Your objective: Could you return the data below exactly as it appears?

Source material:
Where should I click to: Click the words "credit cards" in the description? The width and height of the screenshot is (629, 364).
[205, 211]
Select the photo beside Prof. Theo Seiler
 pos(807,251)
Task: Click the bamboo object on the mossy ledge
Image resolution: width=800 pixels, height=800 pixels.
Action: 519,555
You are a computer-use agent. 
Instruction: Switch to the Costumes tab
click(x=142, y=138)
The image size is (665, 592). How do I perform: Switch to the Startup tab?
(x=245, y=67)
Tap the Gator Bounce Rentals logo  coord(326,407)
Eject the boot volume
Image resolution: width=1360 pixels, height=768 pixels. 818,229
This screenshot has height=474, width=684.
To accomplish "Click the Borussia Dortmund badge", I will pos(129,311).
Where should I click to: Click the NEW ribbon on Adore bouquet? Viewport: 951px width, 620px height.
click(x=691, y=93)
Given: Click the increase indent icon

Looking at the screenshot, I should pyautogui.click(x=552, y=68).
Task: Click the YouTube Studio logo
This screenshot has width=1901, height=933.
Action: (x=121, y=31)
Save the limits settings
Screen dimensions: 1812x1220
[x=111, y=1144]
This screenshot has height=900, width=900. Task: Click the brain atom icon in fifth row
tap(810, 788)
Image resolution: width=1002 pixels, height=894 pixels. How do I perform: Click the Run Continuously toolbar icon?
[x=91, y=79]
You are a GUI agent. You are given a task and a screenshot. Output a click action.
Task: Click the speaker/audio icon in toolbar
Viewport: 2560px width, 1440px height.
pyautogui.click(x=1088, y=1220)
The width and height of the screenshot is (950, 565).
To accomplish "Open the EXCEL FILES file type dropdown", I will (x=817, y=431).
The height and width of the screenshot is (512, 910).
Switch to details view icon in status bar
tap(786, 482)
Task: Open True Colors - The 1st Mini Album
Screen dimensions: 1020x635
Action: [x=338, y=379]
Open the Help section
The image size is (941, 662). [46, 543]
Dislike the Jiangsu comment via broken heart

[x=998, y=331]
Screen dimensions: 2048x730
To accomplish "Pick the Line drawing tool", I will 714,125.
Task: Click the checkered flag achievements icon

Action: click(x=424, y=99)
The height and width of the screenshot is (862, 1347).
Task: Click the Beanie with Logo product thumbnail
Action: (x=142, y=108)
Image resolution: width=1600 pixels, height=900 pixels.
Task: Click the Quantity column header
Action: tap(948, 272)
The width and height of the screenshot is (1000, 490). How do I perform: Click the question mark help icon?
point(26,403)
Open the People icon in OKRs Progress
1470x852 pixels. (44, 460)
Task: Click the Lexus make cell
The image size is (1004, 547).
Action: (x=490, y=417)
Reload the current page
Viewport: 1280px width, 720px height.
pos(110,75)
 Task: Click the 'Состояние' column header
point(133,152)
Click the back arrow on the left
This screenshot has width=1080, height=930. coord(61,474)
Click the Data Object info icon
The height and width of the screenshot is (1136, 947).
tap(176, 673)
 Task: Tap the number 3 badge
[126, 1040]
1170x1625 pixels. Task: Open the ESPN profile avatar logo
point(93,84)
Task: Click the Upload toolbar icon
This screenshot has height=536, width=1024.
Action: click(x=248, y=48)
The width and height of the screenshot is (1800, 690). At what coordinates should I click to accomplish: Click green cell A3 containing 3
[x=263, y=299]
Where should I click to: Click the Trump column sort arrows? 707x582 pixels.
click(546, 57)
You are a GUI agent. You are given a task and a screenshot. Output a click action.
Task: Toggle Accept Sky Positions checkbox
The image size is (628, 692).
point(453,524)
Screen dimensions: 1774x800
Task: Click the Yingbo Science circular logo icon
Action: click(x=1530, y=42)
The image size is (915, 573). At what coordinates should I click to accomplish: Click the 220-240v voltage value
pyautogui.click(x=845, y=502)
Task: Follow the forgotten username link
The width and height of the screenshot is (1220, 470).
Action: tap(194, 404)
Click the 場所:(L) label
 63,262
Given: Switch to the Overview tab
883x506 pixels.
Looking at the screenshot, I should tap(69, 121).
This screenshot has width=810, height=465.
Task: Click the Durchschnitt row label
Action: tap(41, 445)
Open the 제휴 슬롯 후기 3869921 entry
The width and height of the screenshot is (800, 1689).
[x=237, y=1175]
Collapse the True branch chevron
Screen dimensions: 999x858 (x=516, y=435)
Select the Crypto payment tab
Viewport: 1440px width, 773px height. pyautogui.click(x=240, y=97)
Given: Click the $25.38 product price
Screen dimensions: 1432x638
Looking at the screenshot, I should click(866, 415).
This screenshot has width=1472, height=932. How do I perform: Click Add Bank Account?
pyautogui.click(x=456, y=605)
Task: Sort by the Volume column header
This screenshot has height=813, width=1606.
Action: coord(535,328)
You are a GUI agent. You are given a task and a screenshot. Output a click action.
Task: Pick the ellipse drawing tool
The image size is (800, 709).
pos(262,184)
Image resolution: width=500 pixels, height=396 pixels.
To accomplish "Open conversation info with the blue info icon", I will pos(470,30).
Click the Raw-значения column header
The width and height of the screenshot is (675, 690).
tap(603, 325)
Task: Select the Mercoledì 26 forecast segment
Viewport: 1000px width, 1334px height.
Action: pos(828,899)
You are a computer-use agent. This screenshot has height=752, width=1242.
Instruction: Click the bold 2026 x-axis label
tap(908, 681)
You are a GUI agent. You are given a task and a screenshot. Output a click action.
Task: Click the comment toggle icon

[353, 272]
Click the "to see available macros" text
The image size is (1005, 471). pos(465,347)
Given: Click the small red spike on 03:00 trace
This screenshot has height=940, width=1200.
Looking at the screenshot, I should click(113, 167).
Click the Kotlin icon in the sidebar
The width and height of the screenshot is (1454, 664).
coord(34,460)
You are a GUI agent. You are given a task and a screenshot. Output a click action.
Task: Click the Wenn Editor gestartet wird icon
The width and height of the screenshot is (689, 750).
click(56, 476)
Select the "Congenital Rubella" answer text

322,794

Exercise solution:
Where should I click to: Click the words "credit cards" in the description? The width and height of the screenshot is (629, 364).
[205, 211]
Select the photo beside Prof. Theo Seiler
 pos(807,251)
Task: Click the bamboo object on the mossy ledge
Image resolution: width=800 pixels, height=800 pixels.
Action: 519,555
You are a computer-use agent. 
Instruction: Switch to the Costumes tab
click(x=142, y=138)
The image size is (665, 592). How do I perform: Switch to the Startup tab?
(x=245, y=67)
Tap the Gator Bounce Rentals logo  coord(326,407)
Eject the boot volume
Image resolution: width=1360 pixels, height=768 pixels. 818,229
This screenshot has height=474, width=684.
To accomplish "Click the Borussia Dortmund badge", I will pos(129,311).
Where should I click to: Click the NEW ribbon on Adore bouquet? Viewport: 951px width, 620px height.
click(x=691, y=93)
Given: Click the increase indent icon

Looking at the screenshot, I should pyautogui.click(x=552, y=68).
Task: Click the YouTube Studio logo
This screenshot has width=1901, height=933.
Action: (x=121, y=31)
Save the limits settings
Screen dimensions: 1812x1220
[x=111, y=1144]
This screenshot has height=900, width=900. Task: Click the brain atom icon in fifth row
tap(810, 788)
Image resolution: width=1002 pixels, height=894 pixels. How do I perform: Click the Run Continuously toolbar icon?
[x=91, y=79]
You are a GUI agent. You are given a task and a screenshot. Output a click action.
Task: Click the speaker/audio icon in toolbar
Viewport: 2560px width, 1440px height.
pyautogui.click(x=1088, y=1220)
The width and height of the screenshot is (950, 565).
To accomplish "Open the EXCEL FILES file type dropdown", I will (x=817, y=431).
The height and width of the screenshot is (512, 910).
Switch to details view icon in status bar
tap(786, 482)
Task: Open True Colors - The 1st Mini Album
Screen dimensions: 1020x635
Action: [x=338, y=379]
Open the Help section
The image size is (941, 662). [46, 543]
Dislike the Jiangsu comment via broken heart

[x=998, y=331]
Screen dimensions: 2048x730
To accomplish "Pick the Line drawing tool", I will 714,125.
Task: Click the checkered flag achievements icon

Action: click(x=424, y=99)
The height and width of the screenshot is (862, 1347).
Task: Click the Beanie with Logo product thumbnail
Action: (x=142, y=108)
Image resolution: width=1600 pixels, height=900 pixels.
Task: Click the Quantity column header
Action: tap(948, 272)
The width and height of the screenshot is (1000, 490). How do I perform: Click the question mark help icon?
point(26,403)
Open the People icon in OKRs Progress
1470x852 pixels. (44, 460)
Task: Click the Lexus make cell
The image size is (1004, 547).
Action: (x=490, y=417)
Reload the current page
Viewport: 1280px width, 720px height.
pos(110,75)
 Task: Click the 'Состояние' column header
point(133,152)
Click the back arrow on the left
This screenshot has width=1080, height=930. coord(61,474)
Click the Data Object info icon
The height and width of the screenshot is (1136, 947).
tap(176, 673)
 Task: Tap the number 3 badge
[126, 1040]
1170x1625 pixels. Task: Open the ESPN profile avatar logo
point(93,84)
Task: Click the Upload toolbar icon
This screenshot has height=536, width=1024.
Action: click(x=248, y=48)
The width and height of the screenshot is (1800, 690). At what coordinates should I click to accomplish: Click green cell A3 containing 3
[x=263, y=299]
Where should I click to: Click the Trump column sort arrows? 707x582 pixels.
click(546, 57)
You are a GUI agent. You are given a task and a screenshot. Output a click action.
Task: Toggle Accept Sky Positions checkbox
The image size is (628, 692).
point(453,524)
Screen dimensions: 1774x800
Task: Click the Yingbo Science circular logo icon
Action: click(x=1530, y=42)
The image size is (915, 573). At what coordinates should I click to accomplish: Click the 220-240v voltage value
pyautogui.click(x=845, y=502)
Task: Follow the forgotten username link
The width and height of the screenshot is (1220, 470).
Action: tap(194, 404)
Click the 場所:(L) label
 63,262
Given: Switch to the Overview tab
883x506 pixels.
Looking at the screenshot, I should tap(69, 121).
This screenshot has width=810, height=465.
Task: Click the Durchschnitt row label
Action: tap(41, 445)
Open the 제휴 슬롯 후기 3869921 entry
The width and height of the screenshot is (800, 1689).
[x=237, y=1175]
Collapse the True branch chevron
Screen dimensions: 999x858 (x=516, y=435)
Select the Crypto payment tab
Viewport: 1440px width, 773px height. pyautogui.click(x=240, y=97)
Given: Click the $25.38 product price
Screen dimensions: 1432x638
Looking at the screenshot, I should click(866, 415).
This screenshot has width=1472, height=932. How do I perform: Click Add Bank Account?
pyautogui.click(x=456, y=605)
Task: Sort by the Volume column header
This screenshot has height=813, width=1606.
Action: coord(535,328)
You are a GUI agent. You are given a task and a screenshot. Output a click action.
Task: Pick the ellipse drawing tool
The image size is (800, 709).
pos(262,184)
Image resolution: width=500 pixels, height=396 pixels.
To accomplish "Open conversation info with the blue info icon", I will pos(470,30).
Click the Raw-значения column header
The width and height of the screenshot is (675, 690).
tap(603, 325)
Task: Select the Mercoledì 26 forecast segment
Viewport: 1000px width, 1334px height.
Action: pos(828,899)
You are a computer-use agent. This screenshot has height=752, width=1242.
Instruction: Click the bold 2026 x-axis label
tap(908, 681)
You are a GUI agent. You are given a task and a screenshot. Output a click action.
Task: Click the comment toggle icon

[353, 272]
Click the "to see available macros" text
The image size is (1005, 471). pos(465,347)
Given: Click the small red spike on 03:00 trace
This screenshot has height=940, width=1200.
Looking at the screenshot, I should click(113, 167).
Click the Kotlin icon in the sidebar
The width and height of the screenshot is (1454, 664).
coord(34,460)
You are a GUI agent. You are given a task and a screenshot. Output a click action.
Task: Click the Wenn Editor gestartet wird icon
The width and height of the screenshot is (689, 750).
click(56, 476)
Select the "Congenital Rubella" answer text

322,794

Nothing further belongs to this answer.